INTERVIEWS FOR SCIENCE JOBS
INCLUDING A PRACTICE INTERVIEW
Try a practice interview for a science job, answering typical questions and also getting tips on how you should answer. There are also other questions students have been asked at science interviews.
- What skills do scientists need?

- Practice science interview
- Skills required for a range of science careers
- Questions that have been asked at interview for science jobs
- Technical questions which have been asked
- Questions you could ask at science interviews
- Further Help
WHAT SKILLS DO SCIENTISTS NEED?
Here is a list compiled by one major pharmaceutical company:
- Presentation skills
- Teamworking
- Computing Skills
- Time Management/organising skills
- People skills
- Report writing/documentation of experiments
- Laboratory experience
- Problem solving skills
- Ability to work on your own initiative, without constant supervision.
Scientific interviews in a laboratory environment may sometimes be "on the hoof" - informal whilst being shown round the lab. Make sure you have revised your project because questions will come from that.
Employers will be looking to see how you can talk about and demonstrate these skills at your interview. The sort of evidence you could offer includes:
- CO-OPERATING: working together on a field trip.
- WRITING a report from a placement.
- PLANNING a holiday round Europe.
- PRESENTING: delivering experimental results to your seminar group.
- ANALYSING data from a project.
See our Example Science CV for an idea of how to sell these skills to employers.
PRACTICE INTERVIEW FOR A SCIENCE JOB
Before you arrive ...
Before your interview research the company.

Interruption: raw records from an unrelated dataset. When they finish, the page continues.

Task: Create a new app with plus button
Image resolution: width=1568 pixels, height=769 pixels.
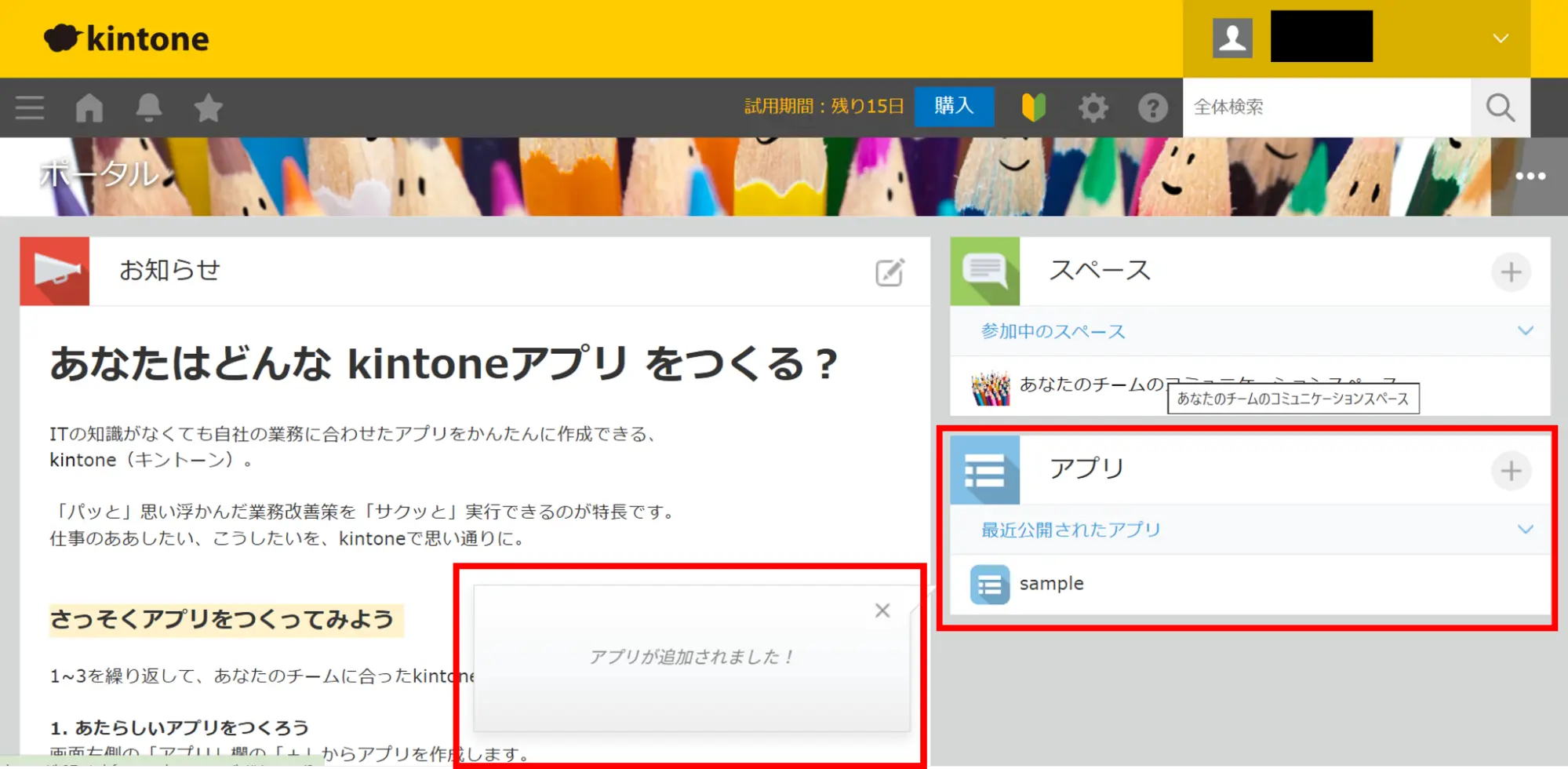Action: [x=1511, y=471]
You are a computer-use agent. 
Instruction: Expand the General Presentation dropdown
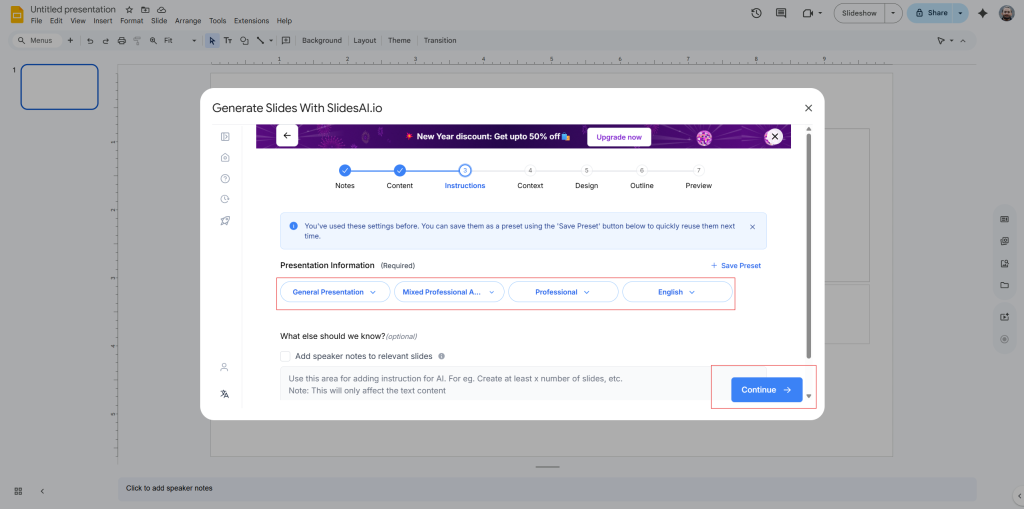tap(335, 292)
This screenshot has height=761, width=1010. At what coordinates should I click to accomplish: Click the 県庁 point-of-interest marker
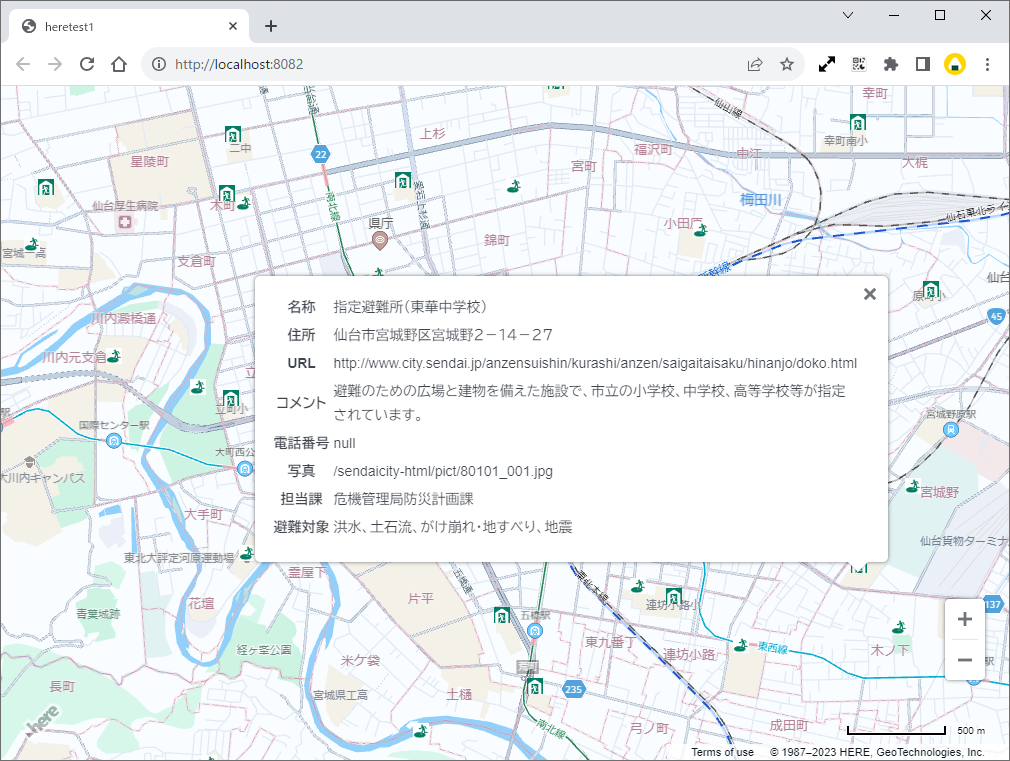(379, 240)
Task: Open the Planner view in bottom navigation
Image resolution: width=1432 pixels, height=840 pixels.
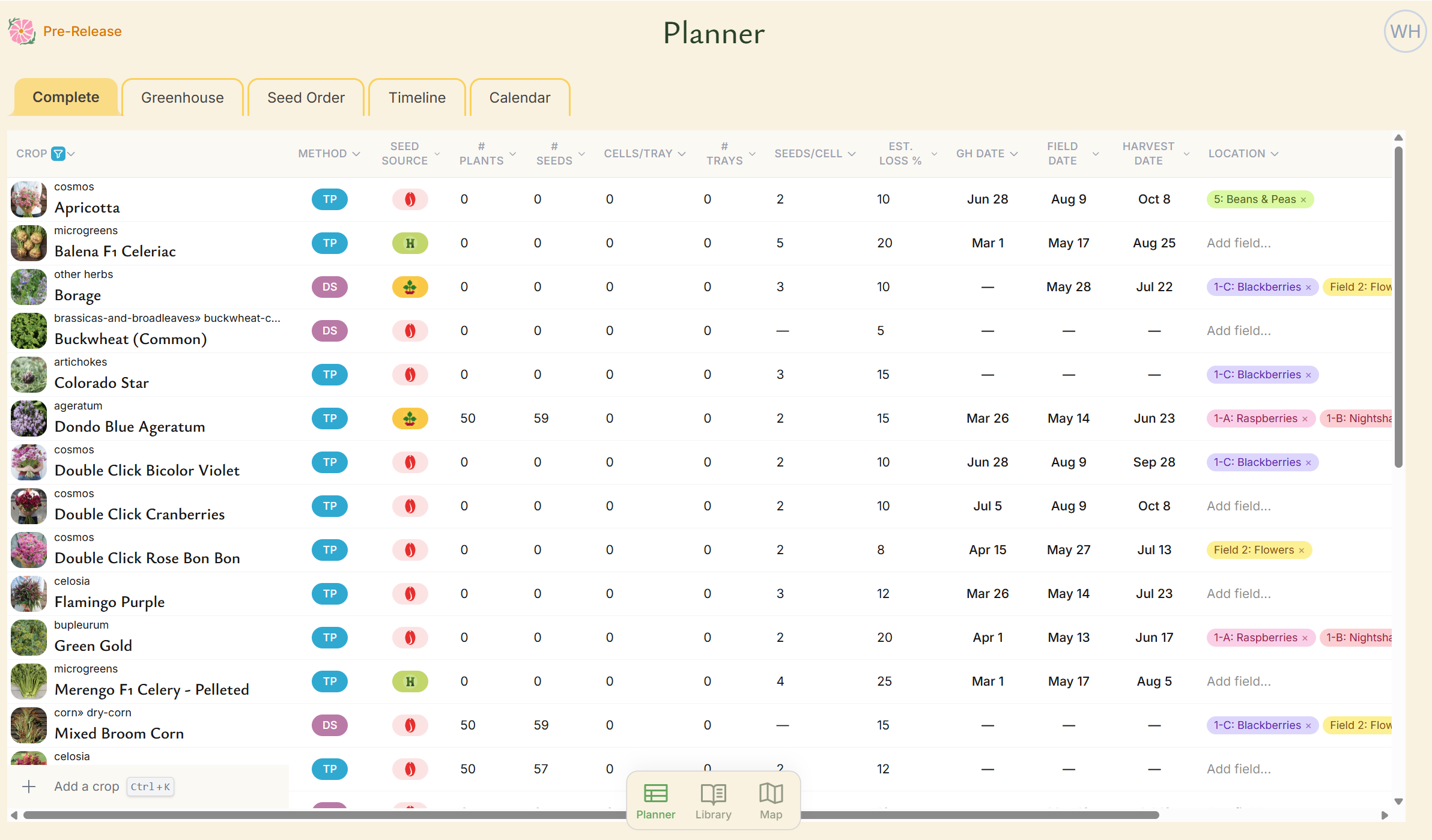Action: point(655,800)
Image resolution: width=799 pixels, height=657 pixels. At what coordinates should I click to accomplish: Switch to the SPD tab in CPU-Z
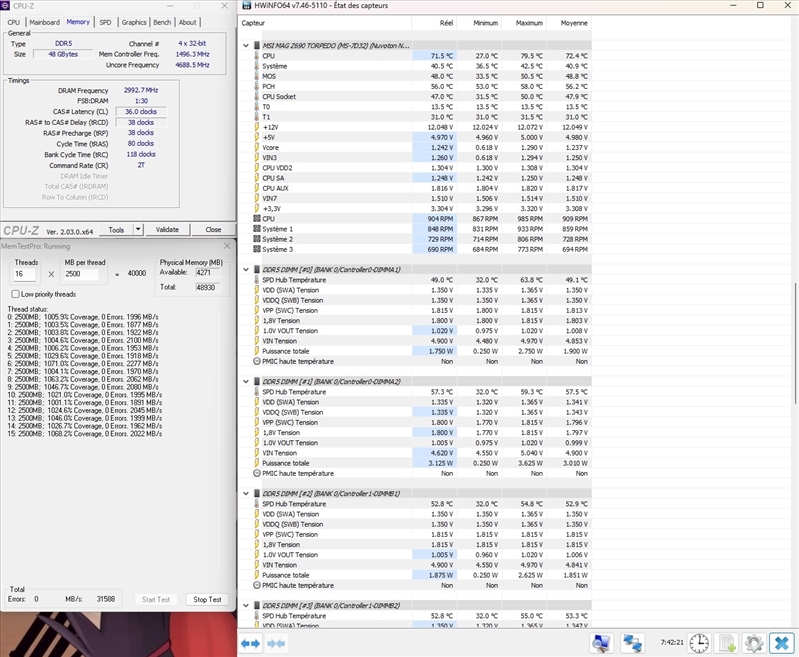105,22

Revise thoroughly your project and relevant topics covered in your degree. There may be a tour round and the interview may be informal -especially for placement interviews. You may be asked to give a presentation on your project/research. You may get spatial, numeracy and logical reasoning tests - the Careers Service has examples of these see www.kent.ac.uk/careers/psychotests.htm
There follow some of the questions that might be specifically asked of students at interviews for jobs in scientific research, development, analysis and related areas. General interview questions are not asked here, so you might also like to try the general or multiple choice interviews as well for standard interview questions that can be thrown at any candidate. Click on "First Question" to begin. Think carefully about how you would answer, then click on "Show Answer Tips" to get an idea of how you should be answering.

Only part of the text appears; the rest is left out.